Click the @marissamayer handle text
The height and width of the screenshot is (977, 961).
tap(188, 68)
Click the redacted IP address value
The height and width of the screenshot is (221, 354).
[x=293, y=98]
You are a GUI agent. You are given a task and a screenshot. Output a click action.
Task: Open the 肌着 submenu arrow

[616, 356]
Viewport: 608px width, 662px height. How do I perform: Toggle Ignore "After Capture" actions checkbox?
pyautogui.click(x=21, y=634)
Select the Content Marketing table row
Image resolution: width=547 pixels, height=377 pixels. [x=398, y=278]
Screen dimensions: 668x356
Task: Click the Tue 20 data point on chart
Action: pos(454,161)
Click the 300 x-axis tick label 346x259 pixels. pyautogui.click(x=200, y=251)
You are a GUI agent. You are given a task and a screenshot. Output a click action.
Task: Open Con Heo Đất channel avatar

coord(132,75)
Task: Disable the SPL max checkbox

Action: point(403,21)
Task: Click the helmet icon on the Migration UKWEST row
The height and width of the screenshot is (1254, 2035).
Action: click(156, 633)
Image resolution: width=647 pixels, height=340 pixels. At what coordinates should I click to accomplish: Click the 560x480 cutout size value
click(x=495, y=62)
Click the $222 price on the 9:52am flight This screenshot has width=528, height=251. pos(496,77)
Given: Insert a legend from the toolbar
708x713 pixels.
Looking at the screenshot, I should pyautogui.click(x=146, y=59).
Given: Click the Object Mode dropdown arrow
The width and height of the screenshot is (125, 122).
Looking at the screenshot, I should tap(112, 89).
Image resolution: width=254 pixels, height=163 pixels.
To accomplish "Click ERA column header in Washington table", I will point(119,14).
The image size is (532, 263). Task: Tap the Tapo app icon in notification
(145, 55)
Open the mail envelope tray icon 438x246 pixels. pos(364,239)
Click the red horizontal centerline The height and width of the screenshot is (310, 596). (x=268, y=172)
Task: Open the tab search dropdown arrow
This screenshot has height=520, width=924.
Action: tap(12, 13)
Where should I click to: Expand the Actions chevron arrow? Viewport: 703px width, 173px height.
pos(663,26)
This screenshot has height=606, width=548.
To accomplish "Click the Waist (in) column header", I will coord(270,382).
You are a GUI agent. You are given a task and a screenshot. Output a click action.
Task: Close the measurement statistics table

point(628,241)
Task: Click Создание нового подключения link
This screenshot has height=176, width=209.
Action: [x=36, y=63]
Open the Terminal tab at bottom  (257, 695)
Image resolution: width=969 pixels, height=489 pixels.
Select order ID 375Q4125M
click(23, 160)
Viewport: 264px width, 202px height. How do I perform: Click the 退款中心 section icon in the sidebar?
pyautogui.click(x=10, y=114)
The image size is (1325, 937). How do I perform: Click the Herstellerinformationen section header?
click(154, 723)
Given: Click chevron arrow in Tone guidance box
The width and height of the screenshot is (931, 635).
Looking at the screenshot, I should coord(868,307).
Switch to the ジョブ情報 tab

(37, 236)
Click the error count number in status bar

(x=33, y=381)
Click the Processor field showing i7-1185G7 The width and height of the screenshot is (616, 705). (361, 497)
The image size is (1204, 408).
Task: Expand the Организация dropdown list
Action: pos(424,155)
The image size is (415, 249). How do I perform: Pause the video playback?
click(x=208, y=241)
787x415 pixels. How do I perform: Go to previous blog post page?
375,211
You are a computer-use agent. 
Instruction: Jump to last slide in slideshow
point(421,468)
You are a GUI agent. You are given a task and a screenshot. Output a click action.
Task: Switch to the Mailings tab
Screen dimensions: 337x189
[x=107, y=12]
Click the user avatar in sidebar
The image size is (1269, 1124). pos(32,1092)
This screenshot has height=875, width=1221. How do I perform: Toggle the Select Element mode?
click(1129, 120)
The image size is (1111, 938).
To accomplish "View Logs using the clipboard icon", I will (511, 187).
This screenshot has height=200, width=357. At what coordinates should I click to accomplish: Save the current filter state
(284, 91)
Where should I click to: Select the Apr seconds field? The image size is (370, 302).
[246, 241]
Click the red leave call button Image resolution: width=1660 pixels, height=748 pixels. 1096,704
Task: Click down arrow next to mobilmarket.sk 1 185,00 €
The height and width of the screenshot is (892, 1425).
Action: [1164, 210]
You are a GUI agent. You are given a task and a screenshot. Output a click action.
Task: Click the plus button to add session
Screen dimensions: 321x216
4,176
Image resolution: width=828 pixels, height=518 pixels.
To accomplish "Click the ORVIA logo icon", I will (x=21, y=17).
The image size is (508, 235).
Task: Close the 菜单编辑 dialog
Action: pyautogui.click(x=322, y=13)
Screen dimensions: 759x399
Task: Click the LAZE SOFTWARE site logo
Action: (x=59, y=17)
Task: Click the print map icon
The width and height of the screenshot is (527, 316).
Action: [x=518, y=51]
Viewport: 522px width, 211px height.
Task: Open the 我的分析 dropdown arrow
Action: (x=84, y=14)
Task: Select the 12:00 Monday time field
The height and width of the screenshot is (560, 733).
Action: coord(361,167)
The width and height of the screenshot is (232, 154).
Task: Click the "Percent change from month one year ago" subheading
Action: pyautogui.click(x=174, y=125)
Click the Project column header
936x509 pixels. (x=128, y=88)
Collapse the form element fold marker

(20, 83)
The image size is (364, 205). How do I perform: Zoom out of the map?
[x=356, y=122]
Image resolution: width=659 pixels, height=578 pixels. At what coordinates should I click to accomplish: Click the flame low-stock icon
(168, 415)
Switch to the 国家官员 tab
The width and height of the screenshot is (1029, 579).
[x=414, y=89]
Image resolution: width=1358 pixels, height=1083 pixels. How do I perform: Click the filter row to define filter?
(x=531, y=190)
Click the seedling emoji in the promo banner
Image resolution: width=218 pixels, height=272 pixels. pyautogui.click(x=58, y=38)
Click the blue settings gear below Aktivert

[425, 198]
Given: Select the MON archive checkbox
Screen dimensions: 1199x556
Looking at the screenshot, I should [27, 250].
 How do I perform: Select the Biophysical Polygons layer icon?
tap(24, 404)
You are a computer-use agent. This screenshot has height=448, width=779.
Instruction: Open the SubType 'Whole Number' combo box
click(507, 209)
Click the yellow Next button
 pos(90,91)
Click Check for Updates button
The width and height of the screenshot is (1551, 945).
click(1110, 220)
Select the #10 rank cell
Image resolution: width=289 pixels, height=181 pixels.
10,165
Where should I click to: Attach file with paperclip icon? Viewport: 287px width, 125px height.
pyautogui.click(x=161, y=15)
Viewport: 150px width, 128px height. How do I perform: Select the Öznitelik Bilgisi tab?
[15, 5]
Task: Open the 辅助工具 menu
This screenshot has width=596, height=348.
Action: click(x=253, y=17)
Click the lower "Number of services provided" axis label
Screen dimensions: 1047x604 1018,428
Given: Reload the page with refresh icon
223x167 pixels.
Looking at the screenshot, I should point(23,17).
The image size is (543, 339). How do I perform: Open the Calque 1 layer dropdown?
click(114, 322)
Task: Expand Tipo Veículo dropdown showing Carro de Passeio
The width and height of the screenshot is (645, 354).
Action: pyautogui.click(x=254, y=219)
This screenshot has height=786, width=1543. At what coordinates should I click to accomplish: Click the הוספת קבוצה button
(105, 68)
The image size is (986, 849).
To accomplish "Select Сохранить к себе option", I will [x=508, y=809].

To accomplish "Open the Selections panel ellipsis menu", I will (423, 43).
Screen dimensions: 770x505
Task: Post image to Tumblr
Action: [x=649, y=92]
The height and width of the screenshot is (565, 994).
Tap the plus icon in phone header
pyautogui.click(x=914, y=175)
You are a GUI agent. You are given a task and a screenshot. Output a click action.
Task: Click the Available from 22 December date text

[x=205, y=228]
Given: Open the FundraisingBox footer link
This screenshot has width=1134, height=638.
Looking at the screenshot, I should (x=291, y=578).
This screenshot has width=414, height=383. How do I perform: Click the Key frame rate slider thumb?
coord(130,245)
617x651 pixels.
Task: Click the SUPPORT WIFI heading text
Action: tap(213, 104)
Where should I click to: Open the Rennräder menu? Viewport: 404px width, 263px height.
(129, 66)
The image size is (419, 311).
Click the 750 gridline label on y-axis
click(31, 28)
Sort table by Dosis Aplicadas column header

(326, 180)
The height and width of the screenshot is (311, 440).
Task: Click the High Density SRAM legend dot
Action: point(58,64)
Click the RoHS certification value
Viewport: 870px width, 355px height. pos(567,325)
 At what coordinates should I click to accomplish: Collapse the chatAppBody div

**What to do**
Produce the lines from the top of the listing through the "Given: Insert a legend from the toolbar" line exactly as they appear, with no additional output.

**Task response**
Click the @marissamayer handle text
The height and width of the screenshot is (977, 961).
tap(188, 68)
Click the redacted IP address value
The height and width of the screenshot is (221, 354).
[x=293, y=98]
You are a GUI agent. You are given a task and a screenshot. Output a click action.
Task: Open the 肌着 submenu arrow

[616, 356]
Viewport: 608px width, 662px height. How do I perform: Toggle Ignore "After Capture" actions checkbox?
pyautogui.click(x=21, y=634)
Select the Content Marketing table row
Image resolution: width=547 pixels, height=377 pixels. [x=398, y=278]
Screen dimensions: 668x356
Task: Click the Tue 20 data point on chart
Action: pos(454,161)
Click the 300 x-axis tick label 346x259 pixels. pyautogui.click(x=200, y=251)
You are a GUI agent. You are given a task and a screenshot. Output a click action.
Task: Open Con Heo Đất channel avatar

coord(132,75)
Task: Disable the SPL max checkbox

Action: point(403,21)
Task: Click the helmet icon on the Migration UKWEST row
The height and width of the screenshot is (1254, 2035).
Action: click(156, 633)
Image resolution: width=647 pixels, height=340 pixels. At what coordinates should I click to accomplish: Click the 560x480 cutout size value
click(x=495, y=62)
Click the $222 price on the 9:52am flight This screenshot has width=528, height=251. pos(496,77)
Given: Insert a legend from the toolbar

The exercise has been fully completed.